Saturday, January 21, 2012
I Heart British Cinematic Realism
In the last five years or so I have become a big fan of British cinema of the 1950s and 1960s, especially the gritty "kitchen sink" realist films. Although I love the French New Wave films of the same era, something about seeing hearing north of England accents being spoken in a brick semi-detached gets my toes-a-tappin. Perhaps it's that American cinema, like American society in general, does not have a well-tuned ear for class difference. (And nobody does class like the Brits.)
Having spent a few summers working in a factory, I feel a certain kinship with Arthur Seaton, played by the great Albert Finney in Saturday Night and Sunday Morning. He works all week at a repetitive job that he hates, just so he can get the dough to blow on drunken weekends that consign the workweek to oblivion. (During my first six months in Michigan I pretty much did the same thing.) Arthur's watchwords? "Don't let the bastards grind you down."
In these films rebellion takes on a kind of nihilistic fatalism. Arthur might get drunk, but in The Loneliness of the Long Distance Runner, Colin Smith (played wonderfully by Tom Courtenay), deliberately loses a race that could propel him out of his repressive, dreary reform school. He'd rather lose on his own terms than win on those of his captors, a very self-destructive way to make a stance, and one familiar to those who have to make up in spite what they lack in power. These acts of resistance are hardly productive, and are certainly irrational, but they ring true to me. Human beings are petty, irrational, and defiant all at the same time, and when pushed we lash out in anger, and with little forethought.
In these films viewers get a strong whiff of what I call "working class fatalism." Although I grew up lower-middle class, my parents both came from working class backgrounds, and definately didn't lose their old fatalistic outlook on life. They knew in their bones that people in authority could never be trusted, and given the chance they'd squash you for a penny. The system couldn't be changed, it was unfair, the deck was stacked, and the outcomes preordained. The best thing to do is to keep your head down and your mouth shut and hope that the capricious powers that be don't single you out for a thrashing. (Although I only retained a glint of it, sometimes I wish I could muster this fatalism in a stronger form, its Stoicism can face down the worst that life can throw at you.) Sometimes the pressure gets to be too much, and that's when the Stoic mask falls and the fists fly. Those who carry this Weltanschauung know their rebellion will be ineffectual, but take heart in the very act of doing it as a validation that their spirit has not been completely crushed.

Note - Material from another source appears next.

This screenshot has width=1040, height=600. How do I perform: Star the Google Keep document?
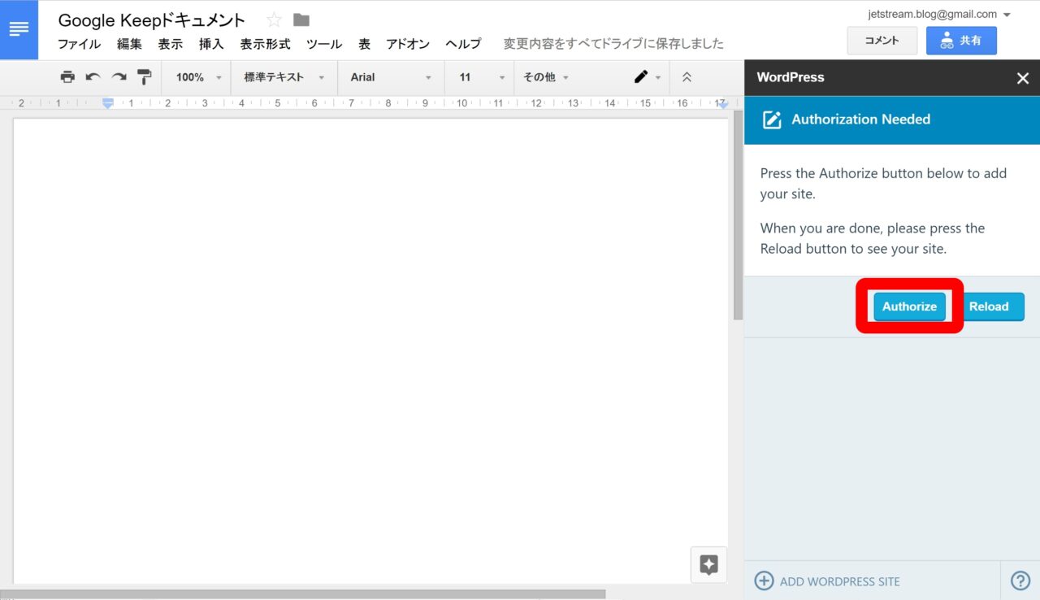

But sometimes life does not allow us even this consolation. This is the lesson taught by This Sporting Life, a film that touches on many of the same themes as The Wrestler. The main character, played by Richard Harris in a career making performance, goes from being a coal miner to a rugby player in a grubby Northern town. He gets a thousand pound bonus, a nice car, and a fur coat for his lady love. Rachel Roberts (one of the most underrated actresses in film history in my opinion) plays the latter, a widow too wrapped up in her self-loathing to be able to love a man too insecure to face life on his own. I don't think I've ever seen a more realistic portrayal on film of how self-hatred destroys human relationships. (Sadly, you can't love another person if you don't love yourself.)
She can't break free of her past, and he can't forget that despite all his money and notoriety, the well-born men who cheer him on think of him as a "great ape on a football pitch." When his face gets smashed in during a game, his employers won't spring to fix the damage to his mouth, he has to get six teeth pulled instead. By the end he is so trapped by the proverbial golden handcuffs that he can't even make a token rebellion, and his desperation for love only torments her with a burden that she can't possibly fulfill. It ain't a happy movie, but that's life.